Напротив, в этих учреждениях доводят этих людей до высшей степени порока и разврата, то есть увеличивают опасность.
– Вы хотите сказать, что пенитенциарная система должна быть усовершенствована.
– Нельзя ее усовершенствовать.
Усовершенствованные тюрьмы стоили бы дороже того, что тратится на народное образование, и легли бы новою тяжестью на тот же народ.
– Но недостатки пенитенциарной системы никак не инвалидируют самый суд, – опять, не слушая шурина, продолжал свою речь Игнатий Никифорович.
– Нельзя исправить эти недостатки, – возвышая голос, говорил Нехлюдов.
– Так что ж?
Надо убивать? Или, как один государственный человек предлагал, выкалывать глаза? – сказал Игнатий Никифорович, победоносно улыбаясь.
– Да, это было бы жестоко, но целесообразно.
То же, что теперь делается, и жестоко и не только не целесообразно, но до такой степени глупо, что нельзя понять, как могут душевно здоровые люди участвовать в таком нелепом и жестоком деле, как уголовный суд.
– А я вот участвую в этом, – бледнея, сказал Игнатий Никифорович.
– Это ваше дело.
Но я не понимаю этого.
– Я думаю, что вы многого не понимаете, – сказал дрожащим голосом Игнатий Никифорович.
– Я видел на суде, как товарищ прокурора всеми силами старался обвинить несчастного мальчика, который во всяком неизвращенном человеке мог возбудить только сострадание; знаю, как другой прокурор допрашивал сектанта и подводил чтение Евангелия под уголовный закон; да и вся деятельность судов состоит только в таких бессмысленных и жестоких поступках.
– Я бы не служил, если бы так думал, – сказал Игнатий Никифорович и встал.
Нехлюдов увидал особенный блеск под очками зятя.
«Неужели это слезы?» – подумал Нехлюдов.
И действительно, это были слезы оскорбления.
Игнатий Никифорович, подойдя к окну, достал платок, откашливаясь, стал протирать очки и, сняв их, отер и глаза.

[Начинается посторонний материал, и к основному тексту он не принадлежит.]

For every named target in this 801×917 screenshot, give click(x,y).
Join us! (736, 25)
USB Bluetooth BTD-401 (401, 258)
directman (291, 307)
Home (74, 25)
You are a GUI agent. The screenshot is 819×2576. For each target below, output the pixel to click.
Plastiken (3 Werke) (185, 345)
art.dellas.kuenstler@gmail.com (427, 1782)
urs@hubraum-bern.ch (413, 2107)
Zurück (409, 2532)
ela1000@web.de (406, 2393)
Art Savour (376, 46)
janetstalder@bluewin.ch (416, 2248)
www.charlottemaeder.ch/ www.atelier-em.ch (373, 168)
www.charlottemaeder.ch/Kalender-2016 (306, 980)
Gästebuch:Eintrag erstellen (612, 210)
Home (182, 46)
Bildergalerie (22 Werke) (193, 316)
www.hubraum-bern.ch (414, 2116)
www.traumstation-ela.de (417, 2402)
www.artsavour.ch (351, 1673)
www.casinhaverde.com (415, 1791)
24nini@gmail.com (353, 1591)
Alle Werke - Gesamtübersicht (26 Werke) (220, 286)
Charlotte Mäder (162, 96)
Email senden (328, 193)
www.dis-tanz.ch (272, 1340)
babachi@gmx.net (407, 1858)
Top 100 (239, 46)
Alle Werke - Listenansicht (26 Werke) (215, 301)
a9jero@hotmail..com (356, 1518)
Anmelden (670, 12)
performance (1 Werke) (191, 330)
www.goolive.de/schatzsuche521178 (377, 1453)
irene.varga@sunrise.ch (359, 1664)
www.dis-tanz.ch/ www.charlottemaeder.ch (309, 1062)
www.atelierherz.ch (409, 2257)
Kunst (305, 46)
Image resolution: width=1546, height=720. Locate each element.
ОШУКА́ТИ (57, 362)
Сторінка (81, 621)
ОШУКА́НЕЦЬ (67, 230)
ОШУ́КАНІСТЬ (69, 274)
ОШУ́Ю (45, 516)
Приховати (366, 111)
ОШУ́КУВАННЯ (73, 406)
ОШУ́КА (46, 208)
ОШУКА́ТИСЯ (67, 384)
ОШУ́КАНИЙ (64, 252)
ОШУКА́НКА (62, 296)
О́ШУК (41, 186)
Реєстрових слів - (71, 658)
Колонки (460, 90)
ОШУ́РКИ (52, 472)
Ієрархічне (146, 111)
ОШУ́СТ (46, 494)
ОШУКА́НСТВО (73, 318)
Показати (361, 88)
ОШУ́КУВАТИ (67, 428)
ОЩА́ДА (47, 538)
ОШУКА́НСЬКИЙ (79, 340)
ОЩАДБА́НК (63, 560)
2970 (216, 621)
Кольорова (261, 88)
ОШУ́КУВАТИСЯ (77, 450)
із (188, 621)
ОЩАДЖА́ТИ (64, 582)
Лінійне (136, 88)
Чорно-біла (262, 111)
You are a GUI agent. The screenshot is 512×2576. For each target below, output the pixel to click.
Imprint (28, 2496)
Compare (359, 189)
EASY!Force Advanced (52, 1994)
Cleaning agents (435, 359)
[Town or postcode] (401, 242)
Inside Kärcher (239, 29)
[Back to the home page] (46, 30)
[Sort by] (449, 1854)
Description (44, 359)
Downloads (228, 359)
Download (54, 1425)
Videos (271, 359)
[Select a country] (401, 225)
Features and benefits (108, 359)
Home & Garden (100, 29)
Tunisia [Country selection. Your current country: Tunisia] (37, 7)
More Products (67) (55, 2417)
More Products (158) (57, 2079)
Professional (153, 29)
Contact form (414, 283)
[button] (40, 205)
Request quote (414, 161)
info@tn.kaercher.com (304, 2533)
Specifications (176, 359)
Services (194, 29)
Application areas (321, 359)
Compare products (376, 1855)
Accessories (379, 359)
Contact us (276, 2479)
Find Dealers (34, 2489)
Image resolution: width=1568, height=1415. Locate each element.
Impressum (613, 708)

Вернувшись к дивану, Игнатий Никифорович закурил сигару и больше ничего не говорил.
Нехлюдову стало больно и стыдно за то, что он до такой степени огорчил зятя и сестру, в особенности потому, что он завтра уезжал и больше не увидится с ними.
В смущенном состоянии он простился с ними и поехал домой.
«Очень может быть, что правда то, что я говорил, – по крайней мере, он ничего не возразил мне.
Но не так надо было говорить.
Мало же я изменился, если я мог так увлечься недобрым чувством и так оскорбить его и огорчить бедную Наташу», – думал он.
XXXIV
Партия, в которой шла Маслова, отправлялась с вокзала в три часа, и потому, чтобы видеть выход партии из острога и с ней вместе дойти до вокзала железной дороги, Нехлюдов намеревался приехать в острог раньше двенадцати.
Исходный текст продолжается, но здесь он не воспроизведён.